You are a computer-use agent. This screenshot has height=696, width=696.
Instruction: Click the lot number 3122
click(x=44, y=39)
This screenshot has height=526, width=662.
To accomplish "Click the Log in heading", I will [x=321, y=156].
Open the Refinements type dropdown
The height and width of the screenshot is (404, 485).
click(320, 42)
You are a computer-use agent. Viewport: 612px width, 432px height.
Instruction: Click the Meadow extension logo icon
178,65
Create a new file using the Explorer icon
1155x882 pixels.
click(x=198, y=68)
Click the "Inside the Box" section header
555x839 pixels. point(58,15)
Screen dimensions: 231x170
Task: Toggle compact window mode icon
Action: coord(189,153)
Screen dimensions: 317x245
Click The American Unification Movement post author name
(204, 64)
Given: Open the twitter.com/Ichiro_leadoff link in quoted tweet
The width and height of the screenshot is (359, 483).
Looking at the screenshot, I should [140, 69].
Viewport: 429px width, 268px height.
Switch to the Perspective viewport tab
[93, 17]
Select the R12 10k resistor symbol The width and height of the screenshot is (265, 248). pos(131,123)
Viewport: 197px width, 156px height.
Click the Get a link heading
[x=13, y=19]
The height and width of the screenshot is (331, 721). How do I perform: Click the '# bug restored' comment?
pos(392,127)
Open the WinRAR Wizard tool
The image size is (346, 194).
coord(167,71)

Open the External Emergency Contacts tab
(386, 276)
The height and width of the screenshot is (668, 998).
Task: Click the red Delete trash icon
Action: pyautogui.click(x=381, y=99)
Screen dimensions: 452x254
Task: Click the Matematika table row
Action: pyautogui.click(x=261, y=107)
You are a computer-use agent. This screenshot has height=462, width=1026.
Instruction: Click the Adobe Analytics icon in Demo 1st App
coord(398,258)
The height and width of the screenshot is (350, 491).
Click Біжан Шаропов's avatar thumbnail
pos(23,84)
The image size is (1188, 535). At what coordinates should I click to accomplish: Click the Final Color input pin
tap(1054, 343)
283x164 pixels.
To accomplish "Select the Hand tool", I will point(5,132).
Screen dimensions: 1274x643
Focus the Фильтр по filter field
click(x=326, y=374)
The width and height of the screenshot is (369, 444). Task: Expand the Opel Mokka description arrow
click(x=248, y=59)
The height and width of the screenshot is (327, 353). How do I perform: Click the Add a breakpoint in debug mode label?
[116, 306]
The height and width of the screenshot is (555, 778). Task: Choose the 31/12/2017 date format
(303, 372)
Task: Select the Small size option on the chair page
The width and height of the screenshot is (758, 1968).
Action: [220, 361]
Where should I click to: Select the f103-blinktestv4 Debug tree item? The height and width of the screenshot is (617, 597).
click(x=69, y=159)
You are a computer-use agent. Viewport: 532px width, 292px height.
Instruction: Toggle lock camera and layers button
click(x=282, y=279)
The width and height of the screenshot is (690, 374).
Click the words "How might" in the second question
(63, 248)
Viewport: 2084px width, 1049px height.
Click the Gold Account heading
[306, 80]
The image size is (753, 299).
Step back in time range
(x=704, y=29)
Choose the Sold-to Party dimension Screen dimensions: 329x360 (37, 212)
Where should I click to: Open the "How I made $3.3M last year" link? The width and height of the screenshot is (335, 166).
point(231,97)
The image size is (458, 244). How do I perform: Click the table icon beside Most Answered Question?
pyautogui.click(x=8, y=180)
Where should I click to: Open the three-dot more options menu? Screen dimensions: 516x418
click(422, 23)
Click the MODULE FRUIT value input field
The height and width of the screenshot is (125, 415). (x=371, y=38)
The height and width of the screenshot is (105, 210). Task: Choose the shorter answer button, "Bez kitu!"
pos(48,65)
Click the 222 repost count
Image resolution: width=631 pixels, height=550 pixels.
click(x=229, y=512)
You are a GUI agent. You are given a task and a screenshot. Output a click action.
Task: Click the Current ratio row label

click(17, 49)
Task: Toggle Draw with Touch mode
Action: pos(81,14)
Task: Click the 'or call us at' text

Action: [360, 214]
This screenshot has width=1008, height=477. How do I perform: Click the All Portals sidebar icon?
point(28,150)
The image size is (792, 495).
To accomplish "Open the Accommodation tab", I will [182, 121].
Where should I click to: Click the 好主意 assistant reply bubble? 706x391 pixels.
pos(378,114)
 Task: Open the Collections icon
- - - -
> [Your instructions] Restate all of the material, keeping every word intact.

> [Reply]
You are a computer-use agent. This screenshot has height=696, width=696.
Instruction: Click the lot number 3122
click(x=44, y=39)
This screenshot has height=526, width=662.
To accomplish "Click the Log in heading", I will [x=321, y=156].
Open the Refinements type dropdown
The height and width of the screenshot is (404, 485).
click(320, 42)
You are a computer-use agent. Viewport: 612px width, 432px height.
Instruction: Click the Meadow extension logo icon
178,65
Create a new file using the Explorer icon
1155x882 pixels.
click(x=198, y=68)
Click the "Inside the Box" section header
555x839 pixels. point(58,15)
Screen dimensions: 231x170
Task: Toggle compact window mode icon
Action: coord(189,153)
Screen dimensions: 317x245
Click The American Unification Movement post author name
(204, 64)
Given: Open the twitter.com/Ichiro_leadoff link in quoted tweet
The width and height of the screenshot is (359, 483).
Looking at the screenshot, I should [140, 69].
Viewport: 429px width, 268px height.
Switch to the Perspective viewport tab
[93, 17]
Select the R12 10k resistor symbol The width and height of the screenshot is (265, 248). pos(131,123)
Viewport: 197px width, 156px height.
Click the Get a link heading
[x=13, y=19]
The height and width of the screenshot is (331, 721). How do I perform: Click the '# bug restored' comment?
pos(392,127)
Open the WinRAR Wizard tool
The image size is (346, 194).
coord(167,71)

Open the External Emergency Contacts tab
(386, 276)
The height and width of the screenshot is (668, 998).
Task: Click the red Delete trash icon
Action: pyautogui.click(x=381, y=99)
Screen dimensions: 452x254
Task: Click the Matematika table row
Action: pyautogui.click(x=261, y=107)
You are a computer-use agent. This screenshot has height=462, width=1026.
Instruction: Click the Adobe Analytics icon in Demo 1st App
coord(398,258)
The height and width of the screenshot is (350, 491).
Click Біжан Шаропов's avatar thumbnail
pos(23,84)
The image size is (1188, 535). At what coordinates should I click to accomplish: Click the Final Color input pin
tap(1054, 343)
283x164 pixels.
To accomplish "Select the Hand tool", I will point(5,132).
Screen dimensions: 1274x643
Focus the Фильтр по filter field
click(x=326, y=374)
The width and height of the screenshot is (369, 444). Task: Expand the Opel Mokka description arrow
click(x=248, y=59)
The height and width of the screenshot is (327, 353). How do I perform: Click the Add a breakpoint in debug mode label?
[116, 306]
The height and width of the screenshot is (555, 778). Task: Choose the 31/12/2017 date format
(303, 372)
Task: Select the Small size option on the chair page
The width and height of the screenshot is (758, 1968).
Action: [220, 361]
Where should I click to: Select the f103-blinktestv4 Debug tree item? The height and width of the screenshot is (617, 597).
click(x=69, y=159)
You are a computer-use agent. Viewport: 532px width, 292px height.
Instruction: Toggle lock camera and layers button
click(x=282, y=279)
The width and height of the screenshot is (690, 374).
Click the words "How might" in the second question
(63, 248)
Viewport: 2084px width, 1049px height.
Click the Gold Account heading
[306, 80]
The image size is (753, 299).
Step back in time range
(x=704, y=29)
Choose the Sold-to Party dimension Screen dimensions: 329x360 (37, 212)
Where should I click to: Open the "How I made $3.3M last year" link? The width and height of the screenshot is (335, 166).
point(231,97)
The image size is (458, 244). How do I perform: Click the table icon beside Most Answered Question?
pyautogui.click(x=8, y=180)
Where should I click to: Open the three-dot more options menu? Screen dimensions: 516x418
click(422, 23)
Click the MODULE FRUIT value input field
The height and width of the screenshot is (125, 415). (x=371, y=38)
The height and width of the screenshot is (105, 210). Task: Choose the shorter answer button, "Bez kitu!"
pos(48,65)
Click the 222 repost count
Image resolution: width=631 pixels, height=550 pixels.
click(x=229, y=512)
You are a GUI agent. You are given a task and a screenshot. Output a click action.
Task: Click the Current ratio row label

click(17, 49)
Task: Toggle Draw with Touch mode
Action: pos(81,14)
Task: Click the 'or call us at' text

Action: [360, 214]
This screenshot has width=1008, height=477. How do I perform: Click the All Portals sidebar icon?
point(28,150)
The image size is (792, 495).
To accomplish "Open the Accommodation tab", I will [182, 121].
Where should I click to: Click the 好主意 assistant reply bubble? 706x391 pixels.
pos(378,114)
 Task: Open the Collections icon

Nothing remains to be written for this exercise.